# About this exercise
Please print the data that follows, keeping every line exact.

# Provided data
◇ ◇ ◇

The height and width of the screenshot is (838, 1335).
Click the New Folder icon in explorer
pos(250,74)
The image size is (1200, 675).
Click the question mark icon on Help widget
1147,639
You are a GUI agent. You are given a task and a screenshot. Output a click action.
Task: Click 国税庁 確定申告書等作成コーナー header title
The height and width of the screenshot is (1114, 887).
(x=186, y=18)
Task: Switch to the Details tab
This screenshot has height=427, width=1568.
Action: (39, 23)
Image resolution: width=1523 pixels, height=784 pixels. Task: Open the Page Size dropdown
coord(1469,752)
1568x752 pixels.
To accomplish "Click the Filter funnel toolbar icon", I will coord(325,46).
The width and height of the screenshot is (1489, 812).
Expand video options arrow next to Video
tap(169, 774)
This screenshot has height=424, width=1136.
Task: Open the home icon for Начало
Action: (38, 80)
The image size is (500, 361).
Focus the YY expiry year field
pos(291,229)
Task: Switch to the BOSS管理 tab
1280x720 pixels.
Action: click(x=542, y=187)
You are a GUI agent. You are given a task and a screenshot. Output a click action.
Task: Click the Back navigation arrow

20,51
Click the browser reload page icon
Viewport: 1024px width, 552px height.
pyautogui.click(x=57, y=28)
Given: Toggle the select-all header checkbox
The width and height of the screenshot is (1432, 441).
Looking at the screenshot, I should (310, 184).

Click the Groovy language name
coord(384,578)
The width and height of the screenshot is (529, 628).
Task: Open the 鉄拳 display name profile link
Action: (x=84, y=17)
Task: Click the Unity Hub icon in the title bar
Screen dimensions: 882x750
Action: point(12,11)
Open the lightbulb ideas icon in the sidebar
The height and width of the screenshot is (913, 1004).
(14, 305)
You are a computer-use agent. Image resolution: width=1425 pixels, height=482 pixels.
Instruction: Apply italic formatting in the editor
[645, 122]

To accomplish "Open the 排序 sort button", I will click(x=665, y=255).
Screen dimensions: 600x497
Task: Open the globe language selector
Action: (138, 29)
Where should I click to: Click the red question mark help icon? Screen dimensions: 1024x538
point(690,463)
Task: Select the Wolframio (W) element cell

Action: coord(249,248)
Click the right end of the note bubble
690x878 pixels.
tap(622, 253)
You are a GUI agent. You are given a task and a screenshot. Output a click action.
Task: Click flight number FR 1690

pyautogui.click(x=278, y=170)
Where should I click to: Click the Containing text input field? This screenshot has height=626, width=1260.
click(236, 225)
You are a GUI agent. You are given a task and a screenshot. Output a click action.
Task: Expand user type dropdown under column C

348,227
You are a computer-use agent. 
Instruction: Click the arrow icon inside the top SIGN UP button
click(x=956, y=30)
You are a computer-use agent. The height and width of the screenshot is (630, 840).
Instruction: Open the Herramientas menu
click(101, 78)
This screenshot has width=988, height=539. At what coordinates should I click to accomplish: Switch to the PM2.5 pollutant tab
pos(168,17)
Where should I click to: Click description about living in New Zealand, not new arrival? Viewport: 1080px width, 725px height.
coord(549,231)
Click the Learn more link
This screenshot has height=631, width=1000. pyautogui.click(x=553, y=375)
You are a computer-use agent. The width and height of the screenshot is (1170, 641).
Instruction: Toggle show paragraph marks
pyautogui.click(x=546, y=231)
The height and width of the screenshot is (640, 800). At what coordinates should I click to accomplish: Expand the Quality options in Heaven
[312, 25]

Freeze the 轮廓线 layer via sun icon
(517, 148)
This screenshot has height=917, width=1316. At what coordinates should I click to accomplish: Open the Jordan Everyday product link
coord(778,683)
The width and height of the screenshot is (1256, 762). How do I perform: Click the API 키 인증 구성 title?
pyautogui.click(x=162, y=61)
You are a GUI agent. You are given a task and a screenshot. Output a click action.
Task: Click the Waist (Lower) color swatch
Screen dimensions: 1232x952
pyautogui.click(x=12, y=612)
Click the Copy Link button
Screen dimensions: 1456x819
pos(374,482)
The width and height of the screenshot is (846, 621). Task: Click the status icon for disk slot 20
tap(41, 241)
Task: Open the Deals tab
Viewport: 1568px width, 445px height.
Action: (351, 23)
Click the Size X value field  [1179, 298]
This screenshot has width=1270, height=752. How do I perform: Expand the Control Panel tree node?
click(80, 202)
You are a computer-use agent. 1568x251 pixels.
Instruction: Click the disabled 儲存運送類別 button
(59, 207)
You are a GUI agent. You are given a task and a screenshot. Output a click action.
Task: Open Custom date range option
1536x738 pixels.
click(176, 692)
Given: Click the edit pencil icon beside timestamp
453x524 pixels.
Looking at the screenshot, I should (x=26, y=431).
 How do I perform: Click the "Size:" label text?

◇ ◇ ◇

# Solution for this task
The height and width of the screenshot is (838, 1335).
Click the New Folder icon in explorer
pos(250,74)
The image size is (1200, 675).
Click the question mark icon on Help widget
1147,639
You are a GUI agent. You are given a task and a screenshot. Output a click action.
Task: Click 国税庁 確定申告書等作成コーナー header title
The height and width of the screenshot is (1114, 887).
(x=186, y=18)
Task: Switch to the Details tab
This screenshot has height=427, width=1568.
Action: (39, 23)
Image resolution: width=1523 pixels, height=784 pixels. Task: Open the Page Size dropdown
coord(1469,752)
1568x752 pixels.
To accomplish "Click the Filter funnel toolbar icon", I will coord(325,46).
The width and height of the screenshot is (1489, 812).
Expand video options arrow next to Video
tap(169, 774)
This screenshot has height=424, width=1136.
Task: Open the home icon for Начало
Action: (38, 80)
The image size is (500, 361).
Focus the YY expiry year field
pos(291,229)
Task: Switch to the BOSS管理 tab
1280x720 pixels.
Action: click(x=542, y=187)
You are a GUI agent. You are given a task and a screenshot. Output a click action.
Task: Click the Back navigation arrow

20,51
Click the browser reload page icon
Viewport: 1024px width, 552px height.
pyautogui.click(x=57, y=28)
Given: Toggle the select-all header checkbox
The width and height of the screenshot is (1432, 441).
Looking at the screenshot, I should (310, 184).

Click the Groovy language name
coord(384,578)
The width and height of the screenshot is (529, 628).
Task: Open the 鉄拳 display name profile link
Action: (x=84, y=17)
Task: Click the Unity Hub icon in the title bar
Screen dimensions: 882x750
Action: point(12,11)
Open the lightbulb ideas icon in the sidebar
The height and width of the screenshot is (913, 1004).
(14, 305)
You are a computer-use agent. Image resolution: width=1425 pixels, height=482 pixels.
Instruction: Apply italic formatting in the editor
[645, 122]

To accomplish "Open the 排序 sort button", I will click(x=665, y=255).
Screen dimensions: 600x497
Task: Open the globe language selector
Action: (138, 29)
Where should I click to: Click the red question mark help icon? Screen dimensions: 1024x538
point(690,463)
Task: Select the Wolframio (W) element cell

Action: coord(249,248)
Click the right end of the note bubble
690x878 pixels.
tap(622, 253)
You are a GUI agent. You are given a task and a screenshot. Output a click action.
Task: Click flight number FR 1690

pyautogui.click(x=278, y=170)
Where should I click to: Click the Containing text input field? This screenshot has height=626, width=1260.
click(236, 225)
You are a GUI agent. You are given a task and a screenshot. Output a click action.
Task: Expand user type dropdown under column C

348,227
You are a computer-use agent. 
Instruction: Click the arrow icon inside the top SIGN UP button
click(x=956, y=30)
You are a computer-use agent. The height and width of the screenshot is (630, 840).
Instruction: Open the Herramientas menu
click(101, 78)
This screenshot has width=988, height=539. At what coordinates should I click to accomplish: Switch to the PM2.5 pollutant tab
pos(168,17)
Where should I click to: Click description about living in New Zealand, not new arrival? Viewport: 1080px width, 725px height.
coord(549,231)
Click the Learn more link
This screenshot has height=631, width=1000. pyautogui.click(x=553, y=375)
You are a computer-use agent. The width and height of the screenshot is (1170, 641).
Instruction: Toggle show paragraph marks
pyautogui.click(x=546, y=231)
The height and width of the screenshot is (640, 800). At what coordinates should I click to accomplish: Expand the Quality options in Heaven
[312, 25]

Freeze the 轮廓线 layer via sun icon
(517, 148)
This screenshot has height=917, width=1316. At what coordinates should I click to accomplish: Open the Jordan Everyday product link
coord(778,683)
The width and height of the screenshot is (1256, 762). How do I perform: Click the API 키 인증 구성 title?
pyautogui.click(x=162, y=61)
You are a GUI agent. You are given a task and a screenshot. Output a click action.
Task: Click the Waist (Lower) color swatch
Screen dimensions: 1232x952
pyautogui.click(x=12, y=612)
Click the Copy Link button
Screen dimensions: 1456x819
pos(374,482)
The width and height of the screenshot is (846, 621). Task: Click the status icon for disk slot 20
tap(41, 241)
Task: Open the Deals tab
Viewport: 1568px width, 445px height.
Action: (351, 23)
Click the Size X value field  [1179, 298]
This screenshot has width=1270, height=752. How do I perform: Expand the Control Panel tree node?
click(80, 202)
You are a computer-use agent. 1568x251 pixels.
Instruction: Click the disabled 儲存運送類別 button
(59, 207)
You are a GUI agent. You are given a task and a screenshot. Output a click action.
Task: Open Custom date range option
1536x738 pixels.
click(176, 692)
Given: Click the edit pencil icon beside timestamp
453x524 pixels.
Looking at the screenshot, I should (x=26, y=431).
 How do I perform: Click the "Size:" label text?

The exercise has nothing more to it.